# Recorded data

Content starts

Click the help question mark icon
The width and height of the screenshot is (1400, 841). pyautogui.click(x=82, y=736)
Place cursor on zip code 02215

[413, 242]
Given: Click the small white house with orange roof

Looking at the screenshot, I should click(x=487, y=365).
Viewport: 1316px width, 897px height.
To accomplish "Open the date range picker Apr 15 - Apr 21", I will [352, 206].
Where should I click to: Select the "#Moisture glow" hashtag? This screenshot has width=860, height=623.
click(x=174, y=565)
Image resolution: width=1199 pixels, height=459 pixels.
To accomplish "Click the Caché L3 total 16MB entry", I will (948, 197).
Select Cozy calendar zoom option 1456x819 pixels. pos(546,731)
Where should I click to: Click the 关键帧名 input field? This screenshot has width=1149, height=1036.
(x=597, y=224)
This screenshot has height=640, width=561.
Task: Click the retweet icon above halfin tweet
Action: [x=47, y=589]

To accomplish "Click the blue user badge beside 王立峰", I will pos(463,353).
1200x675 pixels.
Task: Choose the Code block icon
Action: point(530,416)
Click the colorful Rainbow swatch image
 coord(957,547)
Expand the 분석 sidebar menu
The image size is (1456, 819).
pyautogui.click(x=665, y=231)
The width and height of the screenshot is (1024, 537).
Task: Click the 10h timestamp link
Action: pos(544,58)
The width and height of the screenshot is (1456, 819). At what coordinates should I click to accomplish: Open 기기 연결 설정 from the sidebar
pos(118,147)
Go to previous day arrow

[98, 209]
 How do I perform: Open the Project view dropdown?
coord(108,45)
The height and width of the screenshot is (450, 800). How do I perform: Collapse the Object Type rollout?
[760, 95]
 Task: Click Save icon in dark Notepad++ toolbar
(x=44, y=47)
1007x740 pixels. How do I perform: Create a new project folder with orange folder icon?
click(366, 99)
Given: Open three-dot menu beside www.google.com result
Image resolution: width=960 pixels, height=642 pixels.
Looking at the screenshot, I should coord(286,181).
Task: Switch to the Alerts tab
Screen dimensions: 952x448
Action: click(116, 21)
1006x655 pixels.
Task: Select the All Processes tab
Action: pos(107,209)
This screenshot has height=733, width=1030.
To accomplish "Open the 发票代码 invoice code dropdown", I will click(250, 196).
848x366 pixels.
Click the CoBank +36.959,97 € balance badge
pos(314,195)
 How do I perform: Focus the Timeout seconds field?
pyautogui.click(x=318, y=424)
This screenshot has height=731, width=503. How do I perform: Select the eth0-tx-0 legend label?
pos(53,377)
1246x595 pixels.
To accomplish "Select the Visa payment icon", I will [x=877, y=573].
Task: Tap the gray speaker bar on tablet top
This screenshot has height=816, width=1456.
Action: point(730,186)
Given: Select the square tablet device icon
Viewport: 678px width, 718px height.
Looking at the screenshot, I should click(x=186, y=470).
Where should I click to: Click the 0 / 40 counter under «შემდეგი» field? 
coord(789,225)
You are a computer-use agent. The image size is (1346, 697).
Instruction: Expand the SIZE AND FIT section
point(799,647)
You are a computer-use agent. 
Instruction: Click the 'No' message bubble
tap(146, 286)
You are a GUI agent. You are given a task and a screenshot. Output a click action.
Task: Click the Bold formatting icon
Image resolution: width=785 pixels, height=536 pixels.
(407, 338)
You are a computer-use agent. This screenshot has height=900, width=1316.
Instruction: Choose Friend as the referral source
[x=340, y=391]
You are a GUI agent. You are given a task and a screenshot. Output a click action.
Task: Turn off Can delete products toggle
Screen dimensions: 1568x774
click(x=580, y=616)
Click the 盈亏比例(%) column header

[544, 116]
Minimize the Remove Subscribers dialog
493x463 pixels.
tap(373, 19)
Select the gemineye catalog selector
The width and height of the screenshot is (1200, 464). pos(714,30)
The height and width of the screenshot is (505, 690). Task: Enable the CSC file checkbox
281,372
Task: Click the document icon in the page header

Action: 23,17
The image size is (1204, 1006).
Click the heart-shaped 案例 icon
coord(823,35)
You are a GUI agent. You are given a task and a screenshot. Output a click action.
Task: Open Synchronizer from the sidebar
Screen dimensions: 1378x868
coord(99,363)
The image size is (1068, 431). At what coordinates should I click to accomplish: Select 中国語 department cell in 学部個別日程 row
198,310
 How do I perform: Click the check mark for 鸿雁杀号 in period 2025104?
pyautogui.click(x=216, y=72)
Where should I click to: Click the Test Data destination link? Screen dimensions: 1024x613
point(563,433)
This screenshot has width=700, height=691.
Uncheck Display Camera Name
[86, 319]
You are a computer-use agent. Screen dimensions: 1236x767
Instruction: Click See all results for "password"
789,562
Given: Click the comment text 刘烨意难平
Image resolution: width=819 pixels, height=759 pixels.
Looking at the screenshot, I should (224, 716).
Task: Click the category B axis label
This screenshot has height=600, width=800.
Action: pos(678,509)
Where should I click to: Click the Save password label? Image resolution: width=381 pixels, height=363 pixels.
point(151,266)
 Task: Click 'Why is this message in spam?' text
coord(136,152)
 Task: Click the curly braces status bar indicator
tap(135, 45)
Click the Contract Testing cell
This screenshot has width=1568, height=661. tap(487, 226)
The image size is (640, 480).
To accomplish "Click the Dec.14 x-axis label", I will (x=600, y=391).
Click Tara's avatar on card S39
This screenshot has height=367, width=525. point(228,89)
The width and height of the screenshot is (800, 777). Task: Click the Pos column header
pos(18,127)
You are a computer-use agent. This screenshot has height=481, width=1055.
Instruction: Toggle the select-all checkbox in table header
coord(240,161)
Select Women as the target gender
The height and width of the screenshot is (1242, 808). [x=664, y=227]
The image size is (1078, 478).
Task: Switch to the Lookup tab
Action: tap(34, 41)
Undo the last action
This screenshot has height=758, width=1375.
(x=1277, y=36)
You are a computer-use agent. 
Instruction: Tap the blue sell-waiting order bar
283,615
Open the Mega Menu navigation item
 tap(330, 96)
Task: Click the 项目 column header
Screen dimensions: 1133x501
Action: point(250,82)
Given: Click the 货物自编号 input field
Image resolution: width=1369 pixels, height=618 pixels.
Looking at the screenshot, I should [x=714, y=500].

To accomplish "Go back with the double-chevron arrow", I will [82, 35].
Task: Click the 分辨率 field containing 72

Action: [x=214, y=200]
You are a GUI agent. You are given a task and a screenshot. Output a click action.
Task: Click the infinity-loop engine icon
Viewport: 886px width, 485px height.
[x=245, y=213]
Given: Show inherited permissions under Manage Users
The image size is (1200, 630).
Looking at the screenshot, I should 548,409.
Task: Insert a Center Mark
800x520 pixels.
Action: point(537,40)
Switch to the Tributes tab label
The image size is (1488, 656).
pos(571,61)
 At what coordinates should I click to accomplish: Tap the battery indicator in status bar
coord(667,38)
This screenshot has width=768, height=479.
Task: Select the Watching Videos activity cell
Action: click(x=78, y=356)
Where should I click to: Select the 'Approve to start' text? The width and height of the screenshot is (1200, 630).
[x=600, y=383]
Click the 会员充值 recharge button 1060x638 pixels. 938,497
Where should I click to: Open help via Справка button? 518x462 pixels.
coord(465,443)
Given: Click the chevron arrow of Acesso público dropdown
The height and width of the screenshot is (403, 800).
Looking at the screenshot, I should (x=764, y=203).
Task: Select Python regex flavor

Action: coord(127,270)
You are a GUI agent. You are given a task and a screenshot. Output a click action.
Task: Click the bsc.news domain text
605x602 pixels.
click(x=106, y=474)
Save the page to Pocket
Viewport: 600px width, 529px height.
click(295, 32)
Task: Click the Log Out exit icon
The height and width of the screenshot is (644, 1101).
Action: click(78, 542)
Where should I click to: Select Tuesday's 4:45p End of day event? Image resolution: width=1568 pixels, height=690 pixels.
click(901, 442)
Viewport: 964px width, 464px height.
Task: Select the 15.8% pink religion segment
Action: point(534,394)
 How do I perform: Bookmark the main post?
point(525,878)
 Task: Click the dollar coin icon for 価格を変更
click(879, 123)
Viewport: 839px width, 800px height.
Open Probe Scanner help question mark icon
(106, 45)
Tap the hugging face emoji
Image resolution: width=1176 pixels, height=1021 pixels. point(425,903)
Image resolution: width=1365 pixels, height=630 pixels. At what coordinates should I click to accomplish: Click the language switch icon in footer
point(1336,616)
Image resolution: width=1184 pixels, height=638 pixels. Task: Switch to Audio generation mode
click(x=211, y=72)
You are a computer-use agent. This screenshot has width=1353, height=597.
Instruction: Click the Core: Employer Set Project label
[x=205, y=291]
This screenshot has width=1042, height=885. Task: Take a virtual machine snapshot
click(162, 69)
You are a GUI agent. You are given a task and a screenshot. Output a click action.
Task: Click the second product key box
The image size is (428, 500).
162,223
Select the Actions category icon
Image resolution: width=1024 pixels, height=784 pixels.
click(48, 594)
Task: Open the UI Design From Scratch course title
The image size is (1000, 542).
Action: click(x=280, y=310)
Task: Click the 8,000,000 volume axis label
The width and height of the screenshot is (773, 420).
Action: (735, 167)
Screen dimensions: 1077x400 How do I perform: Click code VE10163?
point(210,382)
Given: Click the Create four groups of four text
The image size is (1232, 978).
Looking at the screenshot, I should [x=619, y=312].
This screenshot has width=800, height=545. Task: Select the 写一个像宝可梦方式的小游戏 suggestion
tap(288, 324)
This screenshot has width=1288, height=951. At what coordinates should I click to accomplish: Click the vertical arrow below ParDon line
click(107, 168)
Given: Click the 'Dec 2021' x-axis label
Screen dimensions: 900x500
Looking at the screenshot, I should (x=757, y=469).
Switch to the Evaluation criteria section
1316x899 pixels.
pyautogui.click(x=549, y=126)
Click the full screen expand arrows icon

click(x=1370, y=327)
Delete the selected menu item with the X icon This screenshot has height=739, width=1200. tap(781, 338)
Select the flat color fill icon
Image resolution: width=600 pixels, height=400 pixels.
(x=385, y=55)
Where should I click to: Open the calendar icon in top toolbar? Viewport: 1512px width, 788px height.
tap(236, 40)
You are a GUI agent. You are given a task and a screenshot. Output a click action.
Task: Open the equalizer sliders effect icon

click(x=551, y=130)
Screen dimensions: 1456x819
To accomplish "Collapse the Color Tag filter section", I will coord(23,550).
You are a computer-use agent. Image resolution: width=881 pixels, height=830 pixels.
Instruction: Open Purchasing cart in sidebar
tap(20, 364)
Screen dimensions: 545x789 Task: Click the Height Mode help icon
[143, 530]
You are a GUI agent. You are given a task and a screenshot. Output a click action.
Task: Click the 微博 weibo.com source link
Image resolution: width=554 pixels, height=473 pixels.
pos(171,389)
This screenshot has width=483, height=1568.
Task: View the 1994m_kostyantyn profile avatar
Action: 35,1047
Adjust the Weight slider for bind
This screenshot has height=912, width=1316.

Content ends

# PROBLEM
Only the lines from the one that holds "Adjust the Weight slider for bind" through the end of the records should appear in the answer, each restated exactly.

# WRITTEN ANSWER
Adjust the Weight slider for bind
This screenshot has height=912, width=1316.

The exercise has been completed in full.